The second release candidate for Julia v1.3.0 is now available. Get binaries for Linux (i686, x86-64, ARMv7, AArch64), FreeBSD (x86-64), Windows (32-, 64-bit), and macOS at Download Julia. Check out the NEWS file to see what will be new in 1.3.0 and see the list of commits included since 1.3.0-rc1 here.
As a release candidate, this should not be considered production-ready; it’s intended to give users a chance to try out their code with 1.3.0 prior to a full release. Note that 1.3 on Travis AppVeyor, and Cirrus CI now points to 1.3.0-rc2.
The versioning for the 1.3 prereleases is a bit misleading (my fault), so even though this is labeled a release candidate, we know it won’t be the last RC; we’re already working on the next one. Apologies for the confusion, but do note that 1.3 is feature frozen, so any remaining changes in these RCs are simply bugfixes.

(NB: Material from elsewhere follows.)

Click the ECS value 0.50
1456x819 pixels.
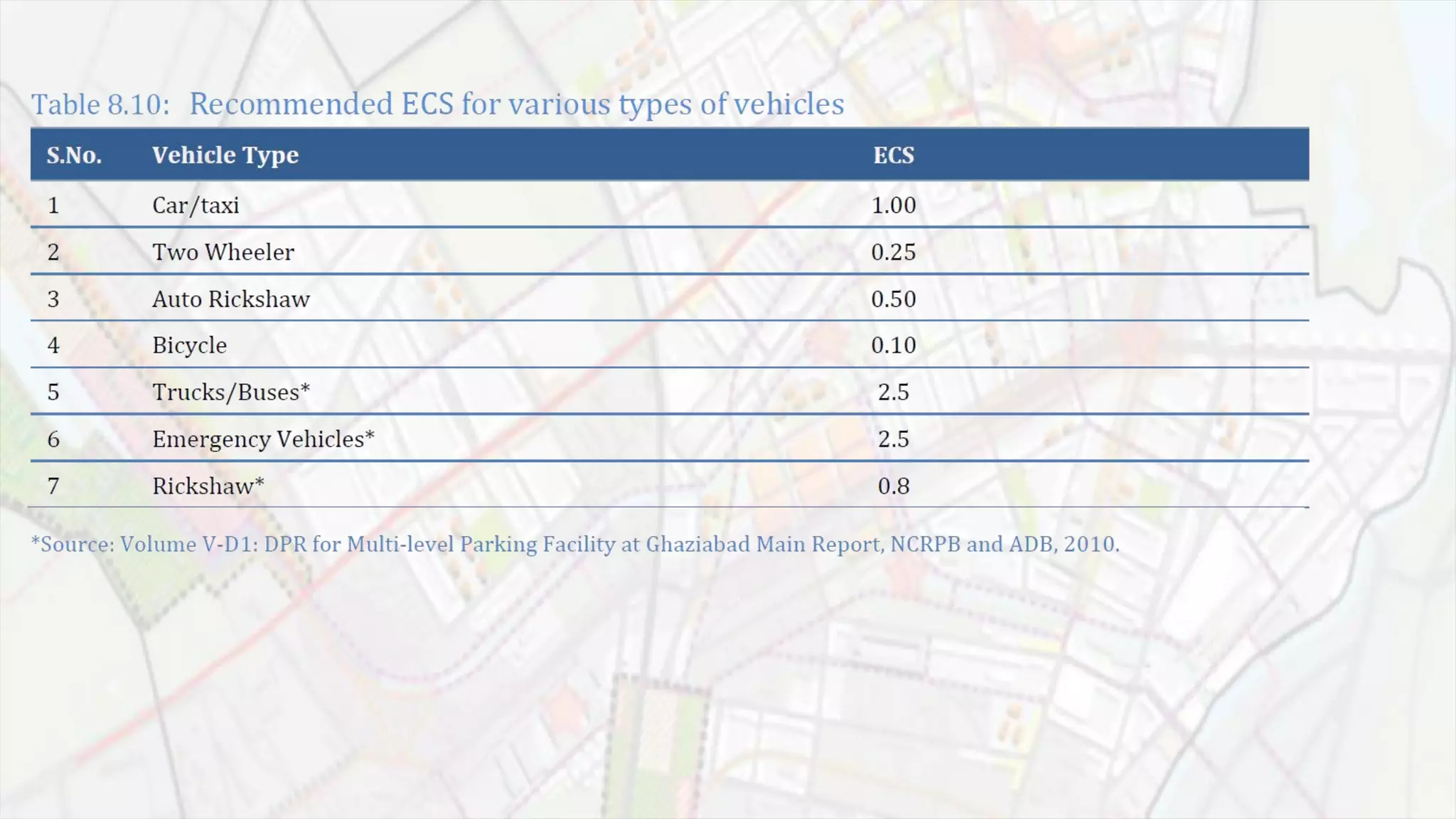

As usual, let us know in the issue tracker if you run into any issues.
I have a complex piece of code that fails on 1.3RC2. But I think I wait for RC3 before creating an issue. Simplifying this code to provide a MWE will be difficult.
This might be a little premature, but I noticed a substantial increase in the memory footprint of Julia v1.3 compared to v1.2/1.1.
In particular, I have some simple code that makes few thousands http requests, parse json responses and store the results in an array of DataFrames.
The same code performs similarly in Julia v1.1/1.2/1.3, with the exception of the RAM used, which in v1.3 ends up being about twice as much that of v1.1/1.2.
Is this expected?
As an update, I tried to manually invoke GC.gc() and the difference in memory usage significantly decreased to around 20%.
So, I guess this is not really an issue but it has more to do with differences in how memory is allocated and garbage collected.